GUN control is one of those things, like motherhood, that most people agree with. Most people in cities, anyway. They believe that if you reduce the number of guns in a society, the amount of armed crime will shrink. This is a truly beautiful idea. Unfortunately, it is wrong.

US economist John Lott is the author of a 1998 book called More Guns, Less Crime (University of Chicago Press). He had hardly ever touched a gun before being given a class to teach on the subject of gun control. Reading through the literature, he discovered the arguments for gun control were not supported by the evidence. So he looked at the experience of each of the 3000 US counties where a law permitting any law-abiding citizen to carry a concealed handgun had been introduced or withdrawn. Then he looked to see if violent crime had gone up or down afterwards.

What Lott found was that the right to carry concealed handguns reduces the general level of murder, rape, robbery and other violent crime. Many more such crimes are stopped with guns than are committed with them. Those who benefit most are the relatively weak: the old and women. In several public schools, massacres had been averted by staff and other adults with their own guns, before the police arrived. Lott concluded his book by asking: Will allowing law-abiding citizens to carry concealed handguns save lives? The answer is yes, it will. He went out and brought himself a 9mm Ruger.

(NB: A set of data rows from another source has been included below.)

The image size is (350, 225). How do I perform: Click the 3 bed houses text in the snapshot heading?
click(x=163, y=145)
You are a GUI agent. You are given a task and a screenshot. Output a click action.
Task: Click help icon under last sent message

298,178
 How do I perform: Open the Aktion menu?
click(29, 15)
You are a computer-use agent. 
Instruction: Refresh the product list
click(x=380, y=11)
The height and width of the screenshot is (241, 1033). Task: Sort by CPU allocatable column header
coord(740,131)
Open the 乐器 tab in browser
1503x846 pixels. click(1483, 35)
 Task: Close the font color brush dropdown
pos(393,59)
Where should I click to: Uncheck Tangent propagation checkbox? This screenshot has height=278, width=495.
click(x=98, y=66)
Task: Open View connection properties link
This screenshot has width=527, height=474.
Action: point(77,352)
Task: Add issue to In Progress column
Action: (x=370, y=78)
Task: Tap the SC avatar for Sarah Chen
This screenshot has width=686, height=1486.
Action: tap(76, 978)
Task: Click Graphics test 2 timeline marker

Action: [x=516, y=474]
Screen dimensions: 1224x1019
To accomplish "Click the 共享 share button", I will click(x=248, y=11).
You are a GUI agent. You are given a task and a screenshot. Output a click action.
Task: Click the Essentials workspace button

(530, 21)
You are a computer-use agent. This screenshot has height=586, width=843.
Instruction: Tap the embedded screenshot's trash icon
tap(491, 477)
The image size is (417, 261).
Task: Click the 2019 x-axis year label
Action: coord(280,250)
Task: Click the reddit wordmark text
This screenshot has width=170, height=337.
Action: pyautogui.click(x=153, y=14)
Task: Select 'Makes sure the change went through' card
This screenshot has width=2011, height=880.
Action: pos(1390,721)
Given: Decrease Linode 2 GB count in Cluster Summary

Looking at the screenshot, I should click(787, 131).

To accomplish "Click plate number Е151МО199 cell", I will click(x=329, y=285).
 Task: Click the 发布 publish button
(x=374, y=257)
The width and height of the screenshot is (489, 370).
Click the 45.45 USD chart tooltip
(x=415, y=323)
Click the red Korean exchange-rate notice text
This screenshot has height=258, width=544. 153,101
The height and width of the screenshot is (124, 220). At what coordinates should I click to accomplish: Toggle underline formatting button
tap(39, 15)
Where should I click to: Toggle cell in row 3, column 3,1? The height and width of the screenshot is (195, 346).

Lott is now a senior research scholar at Yale Law School. Interviewed in Reason magazine in 2000, he noted the hypocrisy of political leaders such as Chicago Mayor Richard Daley who argue that there's no benefit from owning guns. Yet, says Lott, he has a whole set of full-time (armed) bodyguards following him every place he goes. He won't even think about visiting some of the more dangerous areas in Chicago without his bodyguards. But there are poor people who live in those areas, who live there at great risk, and he's not willing to let them own guns to protect themselves.

I view it as very hypocritical that Daley can understand the defensive benefits of guns when it comes to himself, but he's not willing to afford that same level of protection to the poorest, most vulnerable people in his city.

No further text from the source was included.